Question 3.13: Let a > 0. If x1 = 1, and xn+1 = 1/2 (xn + a/xn) for all ...
Let a > 0. If x_{1} = 1, and
x_{n+1} = \frac{1}{2}\left(x_{n} + \frac{a}{x_{n}} \right) for all n ∈ \mathbb{N}, (3.9)
then (x_{n}) converges to \sqrt{a}.
First note that x_{n} > 0 for all n ∈ \mathbb{N}, and that x_{n} satisfies the quadratic equation
t^{2} − 2x_{n+1}t + a = 0,
so its discriminant 4x^{2}_{n+1} − 4a cannot be negative. Therefore x^{2}_{n+1} ≥ a for all n ∈ \mathbb{N}, that is, (x_{n}) is bounded below.

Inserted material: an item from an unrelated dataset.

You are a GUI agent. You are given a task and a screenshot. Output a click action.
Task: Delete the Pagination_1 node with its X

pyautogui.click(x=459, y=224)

On the other hand, we also have
x_{n+1} − x_{n} = \frac{1}{2}x_{n}+\frac{a}{2x_{n}} − x_{n}
=\frac{a}{2x_{n}} − \frac{x_{n}}{2}
= \frac{a− x^{2}_{n} }{2x_{n}} ≤ 0 for all n ≥ 2.

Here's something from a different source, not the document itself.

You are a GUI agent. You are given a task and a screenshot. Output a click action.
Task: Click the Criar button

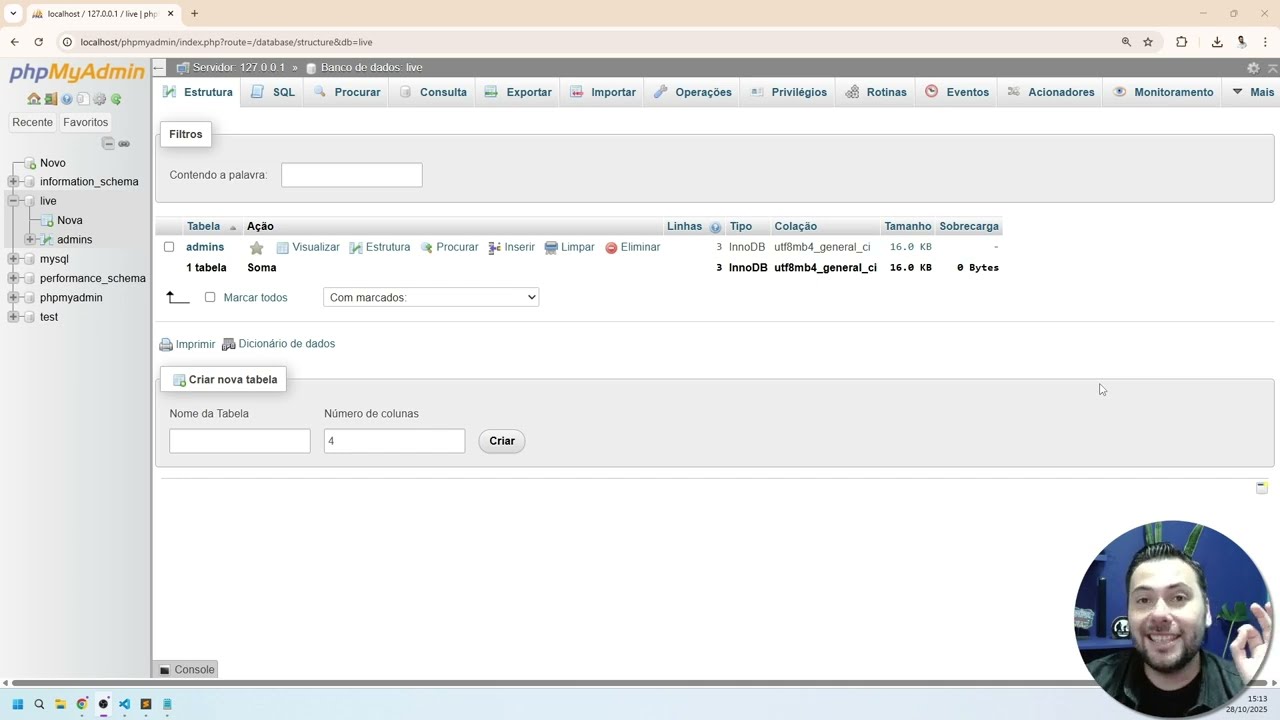502,441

This implies that (x_{n}) is decreasing, and hence convergent.
Assuming that lim x_{n} = x, we clearly have lim x_{n}+1 = x, and x ≠ 0 because x_{n+1} ≥ \sqrt{a} for all n. Taking the limits of both sides of equation (3.9) now yields
x = \frac{1}{2}\left(x + \frac{a}{x} \right)
2x^{2} = x^{2} + a
x = \sqrt{a},
where the root −\sqrt{a} is excluded, since the sequence is bounded below by 0.